Regressar a "casa casa"

Está tudo tão imóvel, o tempo parou, enquanto, ao olhar, não sentir que estou viva, nada faz diferença, nem a maior alegria, nem a maior tristeza. As noites transicionam para os dias, sem nunca quebrarem, hoje é como se fosse ainda início de 2015, desde algures por essa altura que estou presa ao mesmo sintoma. Sistematicamente, a mesma postura, o tentar mudar, não me muda. Ensinaram-me a curar, disseram que tenho um bom suporte e uma boa energia, quem me dera que me pudesse curar, nem ao curar os outros eu sinto que o fiz. Ao sonhar, sinto-me mais desperta do que acordada. Quem me explica isto?
Não, não me expliquem, ajudem-me. Digam-me concretamente, como é que eu desligo este sintoma da tomada, eu quero viver, eu quero viver. Pronto! Já disse, era isso que querias não era? Levar-me a este limite? Já cá estou, posso não saber o que quero, disto eu tenho a certeza, quero sentir a vida, pertencer-me. Vocês sabem, sabem ao tempo que estou assim, ao tempo que vos peço um pouco de consciência, um feixe, já me rendi às vossas direções, confio cegamente e tento não contrariar-vos. Já digo o que queriam fazer-me dizer, já quero a vida, não mais apatia, não mais fugas, não mais adormecer sem acordar. Devolvam-me.
Quem me rodeia, ouve-me lamuriar sem fim, quem me rodeou estranharia conhecer-me assim, há uns anos, não me ouviriam falar do que sinto, do que penso, atualmente, queixo-me sem controlo, as palavras saiem de mim sem autorização. Esses, se me rodeiam, ouvirão muitas vezes a expressão "casa casa". Em casa-casa, voltar a casa-casa. Essa casa-casa não é o que se supõe, cheguei a acreditar que sim, mas depois de vários regressos, percebi que ali não me encontrava, voltar a casa-casa, refere-se a voltar a mim, voltar de sabe-se-lá-onde para dentro do meu corpo, da minha mente, retomar a essência, voltar a tê-la.

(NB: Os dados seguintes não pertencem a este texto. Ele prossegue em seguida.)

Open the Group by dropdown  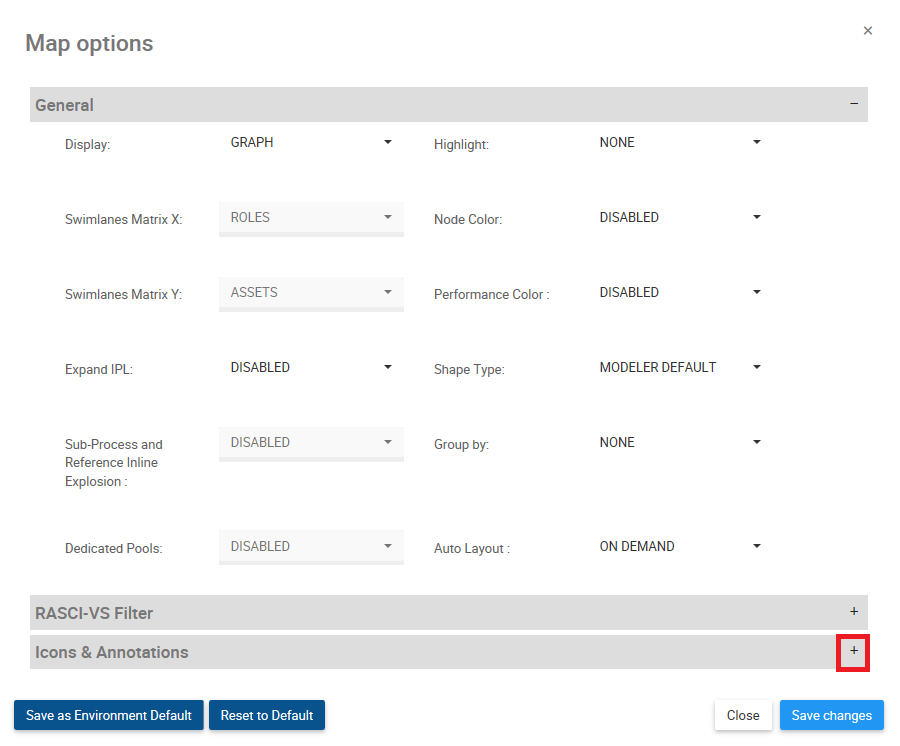point(680,443)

Sabem bem o que o não-querer-saber causa no meu plano, não me façam ir por aí, aceito isto, aprendo, aprendi, não me arrastem para pior que isto (não imagino pior que ser nada), esse, revolta tudo tão silenciosamente, mas provoca um caos feroz.
Vocês, guias, guardas, que sempre aí estiveram, aqui, comigo, não me querem mal, eu sei, mas é cruel demais carregar por mais dias uma cena assim, eu aceito tudo o que sou, até já danço, descam-me para sentir o chão.